Full specialization of method template from class template

Question

I know this subject should be pretty much dated by now, but I'm having a tough time with this specific case.

Straight to the point, this is what I want to do:

enum MyEnum
{
    E_1,
    E_2
};

template <MyEnum T>
class MyClass
{
    // method to be fully specialized
    template <typename U>
    void myMethod(U value);
};

// full specialization of method template from class template
// (or is this in fact partial, since I'm leaving T alone?)
template <MyEnum T>
template <>
void MyClass<T>::myMethod<int>(int value)
{
    std::cout << value << '\n';
}

Is this possible?

Answer 1

C++03 [$14.7.3/18] says

In an explicit specialization declaration for a member of a class template or a member template that appears in namespace scope, the member template and some of its enclosing class templates may remain unspecialized, except that the declaration shall not explicitly specialize a class member template if its enclosing class templates are not explicitly specialized as well.

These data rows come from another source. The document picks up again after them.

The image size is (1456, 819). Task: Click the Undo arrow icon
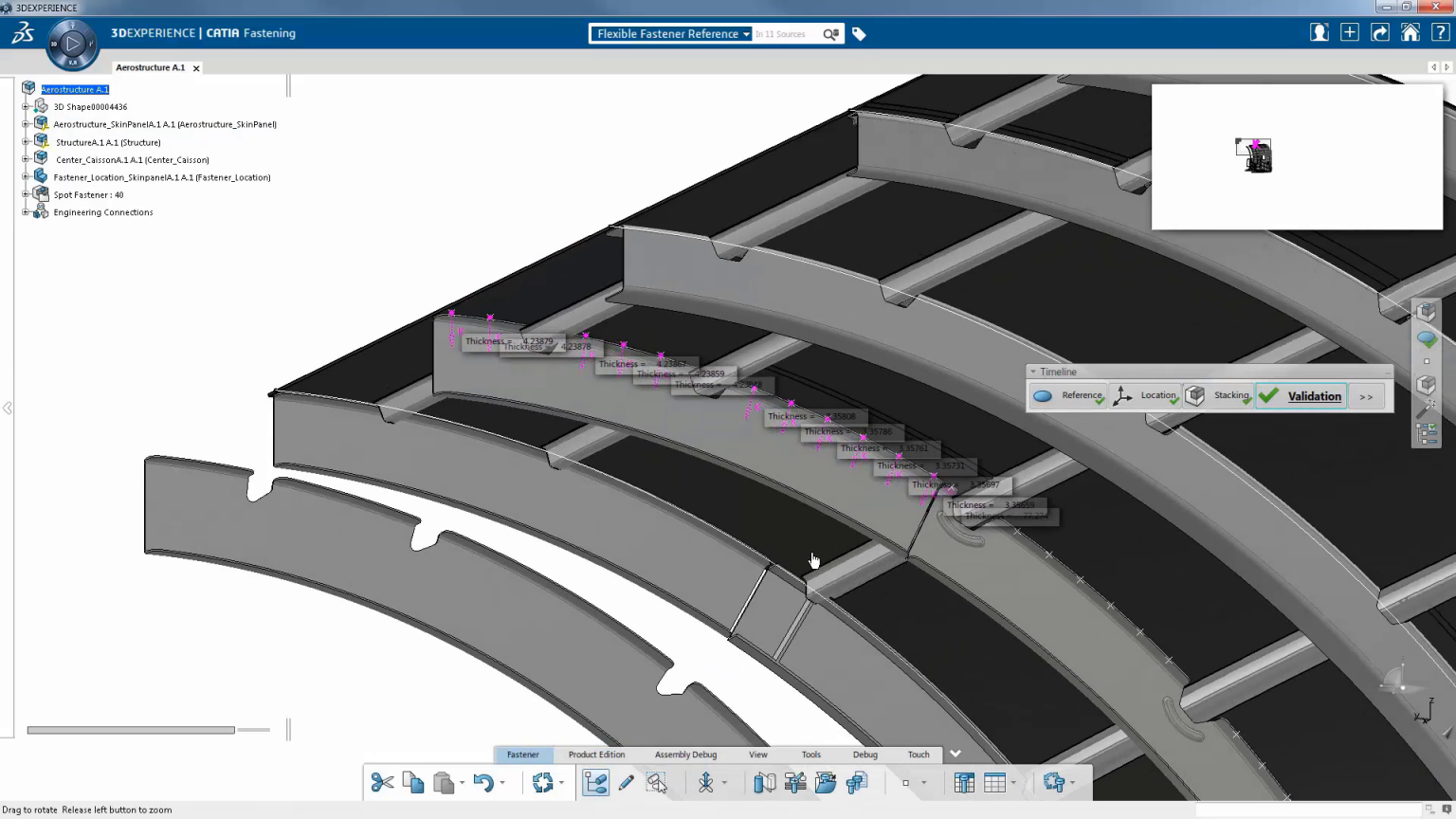tap(483, 783)
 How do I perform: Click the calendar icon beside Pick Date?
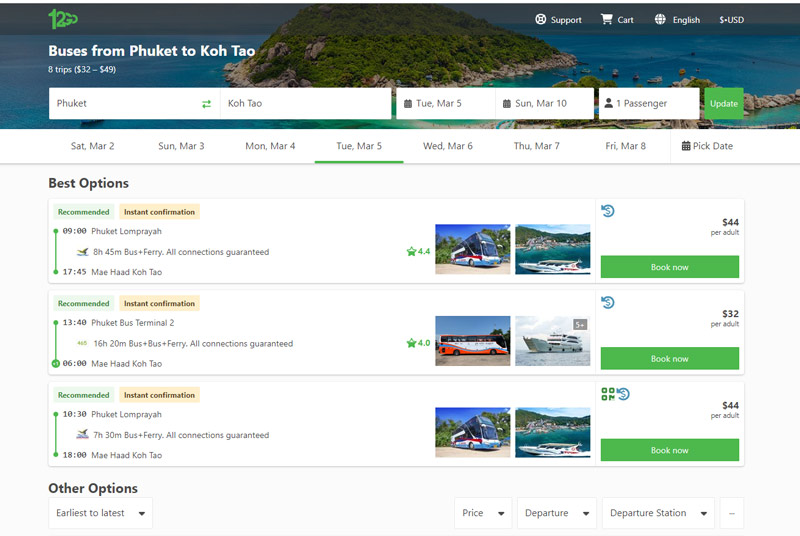tap(686, 146)
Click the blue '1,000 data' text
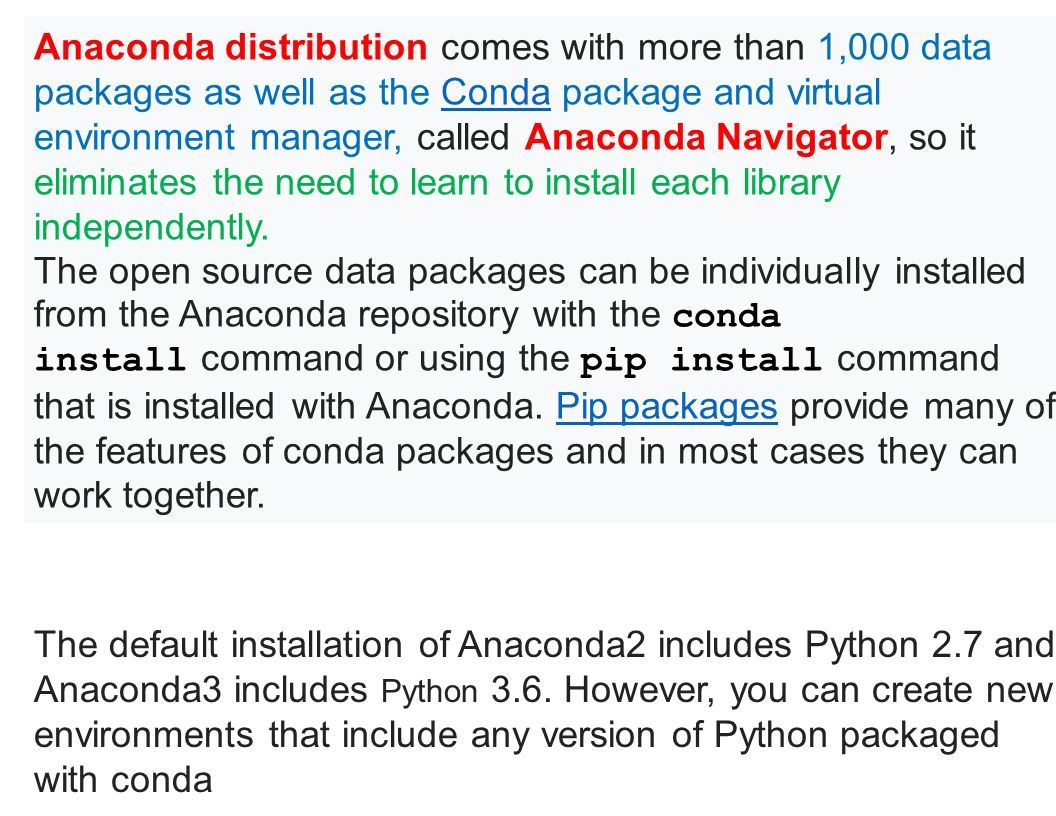Image resolution: width=1056 pixels, height=816 pixels. [904, 47]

So you need to specialize the enclosing class too.

Something like this would work.

template <>
template <>
void MyClass<E_1>::myMethod<int>(int value)
{
    std::cout << value << '\n';
}

Answer 2

Since you leave T, while specializing only function template, then what you're trying to do would be called partial specialization, because T is still templated and you can use it in your function. But unfortunately, partial template specialization of function (whether be it member function or non-member function) is not allowed. So your code would give compilation error.

Either you fully specialize by specializing the class template as well, or you don't at all.